Der H2-Park Bad Lauchstädt ist dagegen ein schon weit fortgeschrittenes Projekt. Im südlichen Sachsen-Anhalt entsteht eine umfangreiche Infrastruktur zur Produktion, Speicherung und Nutzung von grünem Wasserstoff. Federführend sind der Leipziger Gasimporteur VNG und dessen Transporttochter Ontras. Der H2-Park nutzt erneuerbare Energien wie Wind- und Solarstrom, um Wasserstoff durch Elektrolyse herzustellen. Dieser wird in unterirdischen Salzkavernen gespeichert, die bisher für Erdgas genutzt wurden.

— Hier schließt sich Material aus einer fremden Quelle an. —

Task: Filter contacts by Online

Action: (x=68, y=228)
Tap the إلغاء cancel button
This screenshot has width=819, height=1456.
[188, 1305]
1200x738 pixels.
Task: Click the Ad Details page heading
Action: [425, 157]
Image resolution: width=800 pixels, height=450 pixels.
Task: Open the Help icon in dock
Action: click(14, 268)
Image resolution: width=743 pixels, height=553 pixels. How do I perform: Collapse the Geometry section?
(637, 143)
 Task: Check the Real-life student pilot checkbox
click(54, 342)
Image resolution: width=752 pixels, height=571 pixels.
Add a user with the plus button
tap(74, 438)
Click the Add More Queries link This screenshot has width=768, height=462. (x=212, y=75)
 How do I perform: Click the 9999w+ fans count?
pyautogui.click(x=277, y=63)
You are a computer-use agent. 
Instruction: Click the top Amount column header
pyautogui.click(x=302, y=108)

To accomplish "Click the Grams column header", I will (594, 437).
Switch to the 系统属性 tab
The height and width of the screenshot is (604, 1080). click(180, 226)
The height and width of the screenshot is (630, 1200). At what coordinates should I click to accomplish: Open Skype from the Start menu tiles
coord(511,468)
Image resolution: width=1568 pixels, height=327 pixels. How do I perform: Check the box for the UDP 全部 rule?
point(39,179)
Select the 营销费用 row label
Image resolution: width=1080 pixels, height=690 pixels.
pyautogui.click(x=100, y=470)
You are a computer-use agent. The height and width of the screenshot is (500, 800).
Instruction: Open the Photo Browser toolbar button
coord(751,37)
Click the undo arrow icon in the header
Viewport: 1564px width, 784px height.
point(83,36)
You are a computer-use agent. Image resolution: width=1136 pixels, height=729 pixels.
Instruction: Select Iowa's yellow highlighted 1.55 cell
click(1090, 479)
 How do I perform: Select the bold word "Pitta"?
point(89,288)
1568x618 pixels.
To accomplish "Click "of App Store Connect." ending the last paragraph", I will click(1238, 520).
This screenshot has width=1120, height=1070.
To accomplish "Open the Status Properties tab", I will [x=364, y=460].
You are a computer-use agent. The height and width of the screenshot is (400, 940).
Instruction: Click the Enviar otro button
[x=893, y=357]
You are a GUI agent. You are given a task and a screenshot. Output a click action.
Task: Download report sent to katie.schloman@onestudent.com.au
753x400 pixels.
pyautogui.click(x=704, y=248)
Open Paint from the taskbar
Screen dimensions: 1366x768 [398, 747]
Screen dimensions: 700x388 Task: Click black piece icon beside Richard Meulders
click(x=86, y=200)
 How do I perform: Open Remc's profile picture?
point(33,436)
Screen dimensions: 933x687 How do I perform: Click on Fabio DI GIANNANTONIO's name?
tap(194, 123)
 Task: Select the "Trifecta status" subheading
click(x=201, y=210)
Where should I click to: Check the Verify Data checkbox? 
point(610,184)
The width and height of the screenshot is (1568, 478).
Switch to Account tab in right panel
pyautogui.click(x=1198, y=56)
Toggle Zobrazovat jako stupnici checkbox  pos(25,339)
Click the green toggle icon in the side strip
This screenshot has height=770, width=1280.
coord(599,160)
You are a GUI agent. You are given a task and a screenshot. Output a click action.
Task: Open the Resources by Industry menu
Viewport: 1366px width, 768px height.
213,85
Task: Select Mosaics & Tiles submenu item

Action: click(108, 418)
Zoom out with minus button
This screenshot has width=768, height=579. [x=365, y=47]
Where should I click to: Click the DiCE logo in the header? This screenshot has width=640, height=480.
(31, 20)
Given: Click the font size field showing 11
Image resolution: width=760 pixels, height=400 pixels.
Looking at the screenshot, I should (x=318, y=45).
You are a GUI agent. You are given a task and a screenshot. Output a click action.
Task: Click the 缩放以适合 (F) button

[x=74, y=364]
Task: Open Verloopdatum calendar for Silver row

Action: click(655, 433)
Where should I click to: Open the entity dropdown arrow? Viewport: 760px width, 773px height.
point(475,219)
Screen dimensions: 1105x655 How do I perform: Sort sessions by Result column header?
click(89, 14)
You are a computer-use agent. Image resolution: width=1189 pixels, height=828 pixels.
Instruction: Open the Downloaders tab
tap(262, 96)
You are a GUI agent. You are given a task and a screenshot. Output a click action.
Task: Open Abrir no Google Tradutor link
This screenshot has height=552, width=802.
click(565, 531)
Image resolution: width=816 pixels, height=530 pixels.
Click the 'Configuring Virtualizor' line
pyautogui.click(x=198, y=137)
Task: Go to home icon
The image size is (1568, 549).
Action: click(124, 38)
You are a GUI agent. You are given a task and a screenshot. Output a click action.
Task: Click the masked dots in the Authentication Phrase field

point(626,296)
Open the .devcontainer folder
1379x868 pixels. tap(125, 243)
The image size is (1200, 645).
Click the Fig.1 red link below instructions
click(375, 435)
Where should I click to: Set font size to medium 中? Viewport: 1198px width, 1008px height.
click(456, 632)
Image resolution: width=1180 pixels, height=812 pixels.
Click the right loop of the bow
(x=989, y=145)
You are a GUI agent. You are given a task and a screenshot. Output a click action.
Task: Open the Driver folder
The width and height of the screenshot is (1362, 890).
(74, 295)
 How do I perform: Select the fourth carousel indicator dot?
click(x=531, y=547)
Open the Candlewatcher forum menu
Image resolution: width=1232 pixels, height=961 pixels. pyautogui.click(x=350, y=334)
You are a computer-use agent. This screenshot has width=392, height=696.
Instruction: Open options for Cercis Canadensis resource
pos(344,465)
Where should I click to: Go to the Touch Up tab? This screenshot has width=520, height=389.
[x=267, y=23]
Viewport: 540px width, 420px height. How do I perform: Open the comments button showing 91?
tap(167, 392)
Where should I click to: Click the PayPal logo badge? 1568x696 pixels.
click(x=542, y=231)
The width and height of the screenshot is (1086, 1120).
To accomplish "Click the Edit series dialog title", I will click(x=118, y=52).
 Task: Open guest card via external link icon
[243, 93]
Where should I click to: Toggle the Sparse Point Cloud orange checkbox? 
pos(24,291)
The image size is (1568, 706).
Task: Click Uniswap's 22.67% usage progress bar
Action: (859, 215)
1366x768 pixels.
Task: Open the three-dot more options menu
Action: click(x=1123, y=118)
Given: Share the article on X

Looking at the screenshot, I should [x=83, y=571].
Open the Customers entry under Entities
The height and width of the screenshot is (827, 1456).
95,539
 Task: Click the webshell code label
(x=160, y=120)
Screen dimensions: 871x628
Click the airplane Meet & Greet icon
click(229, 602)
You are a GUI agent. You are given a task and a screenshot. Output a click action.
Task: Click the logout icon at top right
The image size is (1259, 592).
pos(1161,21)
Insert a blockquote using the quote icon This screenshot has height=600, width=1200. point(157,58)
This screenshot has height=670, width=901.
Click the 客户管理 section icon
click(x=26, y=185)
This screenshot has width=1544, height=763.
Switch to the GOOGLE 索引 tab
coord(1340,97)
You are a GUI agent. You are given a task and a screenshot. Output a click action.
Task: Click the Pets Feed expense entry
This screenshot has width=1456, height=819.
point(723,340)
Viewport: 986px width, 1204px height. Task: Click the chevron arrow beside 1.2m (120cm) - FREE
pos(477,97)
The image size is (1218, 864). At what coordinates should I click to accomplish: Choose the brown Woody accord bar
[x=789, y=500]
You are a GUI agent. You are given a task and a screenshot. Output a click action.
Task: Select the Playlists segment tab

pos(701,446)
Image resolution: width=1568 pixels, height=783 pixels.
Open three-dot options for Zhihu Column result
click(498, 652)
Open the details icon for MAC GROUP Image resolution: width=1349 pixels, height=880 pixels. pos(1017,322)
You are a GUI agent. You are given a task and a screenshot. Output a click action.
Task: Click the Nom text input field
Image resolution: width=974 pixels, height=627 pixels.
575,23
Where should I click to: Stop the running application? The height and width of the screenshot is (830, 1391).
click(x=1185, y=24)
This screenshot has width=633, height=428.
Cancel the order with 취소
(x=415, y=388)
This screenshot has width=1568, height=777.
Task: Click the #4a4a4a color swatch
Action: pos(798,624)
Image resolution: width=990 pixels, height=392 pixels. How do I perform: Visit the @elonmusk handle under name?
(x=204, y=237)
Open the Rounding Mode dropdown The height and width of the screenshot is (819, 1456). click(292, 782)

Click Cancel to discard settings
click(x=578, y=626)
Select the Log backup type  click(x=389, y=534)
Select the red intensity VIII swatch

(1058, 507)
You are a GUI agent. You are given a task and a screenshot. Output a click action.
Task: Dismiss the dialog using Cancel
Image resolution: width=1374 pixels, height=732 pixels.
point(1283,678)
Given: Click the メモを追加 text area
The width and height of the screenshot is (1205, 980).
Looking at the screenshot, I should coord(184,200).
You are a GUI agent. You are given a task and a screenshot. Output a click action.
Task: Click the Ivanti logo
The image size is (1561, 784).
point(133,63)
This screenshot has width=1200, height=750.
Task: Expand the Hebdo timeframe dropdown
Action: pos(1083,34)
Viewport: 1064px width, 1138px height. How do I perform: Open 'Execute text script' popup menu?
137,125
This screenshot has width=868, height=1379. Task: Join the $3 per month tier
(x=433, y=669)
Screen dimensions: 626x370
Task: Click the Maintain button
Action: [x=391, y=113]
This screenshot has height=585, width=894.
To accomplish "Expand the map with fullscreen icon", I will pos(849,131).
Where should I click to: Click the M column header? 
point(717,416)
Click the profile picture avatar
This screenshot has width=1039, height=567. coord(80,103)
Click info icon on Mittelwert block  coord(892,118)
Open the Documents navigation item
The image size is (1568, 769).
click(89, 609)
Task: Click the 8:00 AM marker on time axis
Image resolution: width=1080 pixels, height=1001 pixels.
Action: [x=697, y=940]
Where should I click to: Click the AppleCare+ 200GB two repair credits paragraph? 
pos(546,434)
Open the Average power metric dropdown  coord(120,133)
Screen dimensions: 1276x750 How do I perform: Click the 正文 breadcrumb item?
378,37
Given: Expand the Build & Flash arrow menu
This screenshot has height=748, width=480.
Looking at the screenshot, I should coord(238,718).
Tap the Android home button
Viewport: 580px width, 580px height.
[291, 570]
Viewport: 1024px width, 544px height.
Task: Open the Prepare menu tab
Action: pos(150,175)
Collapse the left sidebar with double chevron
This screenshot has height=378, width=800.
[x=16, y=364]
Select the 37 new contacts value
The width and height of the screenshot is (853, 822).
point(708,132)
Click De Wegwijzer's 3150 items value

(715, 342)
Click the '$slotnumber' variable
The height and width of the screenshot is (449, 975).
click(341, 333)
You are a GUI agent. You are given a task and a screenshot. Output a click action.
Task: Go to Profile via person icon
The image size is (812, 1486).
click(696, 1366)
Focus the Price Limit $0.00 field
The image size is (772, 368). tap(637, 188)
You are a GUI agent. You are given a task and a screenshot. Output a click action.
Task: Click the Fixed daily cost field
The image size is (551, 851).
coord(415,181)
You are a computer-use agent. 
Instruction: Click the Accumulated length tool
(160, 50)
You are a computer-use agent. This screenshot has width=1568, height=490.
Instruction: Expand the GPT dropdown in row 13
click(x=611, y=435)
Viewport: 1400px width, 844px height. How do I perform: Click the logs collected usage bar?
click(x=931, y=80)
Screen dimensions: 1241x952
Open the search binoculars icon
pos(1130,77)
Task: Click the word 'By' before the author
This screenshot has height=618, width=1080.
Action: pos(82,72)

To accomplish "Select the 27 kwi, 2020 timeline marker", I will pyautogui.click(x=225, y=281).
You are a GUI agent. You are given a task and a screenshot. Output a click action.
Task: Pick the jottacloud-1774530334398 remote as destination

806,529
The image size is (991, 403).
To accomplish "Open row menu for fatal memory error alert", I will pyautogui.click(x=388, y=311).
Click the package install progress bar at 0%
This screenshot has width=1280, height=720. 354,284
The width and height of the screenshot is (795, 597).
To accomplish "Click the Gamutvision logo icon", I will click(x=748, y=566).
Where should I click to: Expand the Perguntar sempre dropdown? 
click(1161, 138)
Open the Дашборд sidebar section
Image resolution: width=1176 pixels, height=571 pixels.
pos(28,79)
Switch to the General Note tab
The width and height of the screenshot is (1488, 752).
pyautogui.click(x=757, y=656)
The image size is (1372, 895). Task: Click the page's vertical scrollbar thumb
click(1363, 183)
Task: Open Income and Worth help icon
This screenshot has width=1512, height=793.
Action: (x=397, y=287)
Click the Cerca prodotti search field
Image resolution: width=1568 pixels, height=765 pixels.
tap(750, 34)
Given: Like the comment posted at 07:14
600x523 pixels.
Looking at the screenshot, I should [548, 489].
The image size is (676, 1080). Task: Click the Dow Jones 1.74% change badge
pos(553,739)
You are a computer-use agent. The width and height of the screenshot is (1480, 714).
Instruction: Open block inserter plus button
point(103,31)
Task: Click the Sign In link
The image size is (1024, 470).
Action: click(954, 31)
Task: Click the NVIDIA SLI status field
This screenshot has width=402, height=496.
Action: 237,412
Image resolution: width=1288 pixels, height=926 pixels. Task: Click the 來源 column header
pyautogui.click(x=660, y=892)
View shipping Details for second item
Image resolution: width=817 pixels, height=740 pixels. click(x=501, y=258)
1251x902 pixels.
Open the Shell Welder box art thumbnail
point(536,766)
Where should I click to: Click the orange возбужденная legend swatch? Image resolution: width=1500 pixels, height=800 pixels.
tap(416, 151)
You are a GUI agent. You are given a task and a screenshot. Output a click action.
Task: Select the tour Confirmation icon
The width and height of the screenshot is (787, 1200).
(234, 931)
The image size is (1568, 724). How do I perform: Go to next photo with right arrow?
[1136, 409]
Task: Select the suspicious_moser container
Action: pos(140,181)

Grüner Wasserstoff im Ländle

Auch im Süden Deutschlands gibt es Projekte. Im Herzen Baden-Württembergs startet „Hy-FIVE − Modellregion Grüner Wasserstoff Baden-Württemberg“ mit vier Leuchtturmprojekten. Diese sollen die gesamte Wertschöpfungskette von der Erzeugung bis zur Nutzung von grünem Wasserstoff abdecken. Beteiligt sind unter anderem die Forschungsallianz Baden-Württemberg (innBW), die zwölf Forschungsinstitute unter sich vereint − etwa das Zentrum für Sonnenenergie- und Wasserstoff-Forschung (ZSW) und das Forschungsinstitut Edelmetalle + Metallchemie („fem“). Das Gesamtbudget liegt bei rund 50 Millionen Euro, davon stammen 32 Millionen Euro als Fördermittel vom Land.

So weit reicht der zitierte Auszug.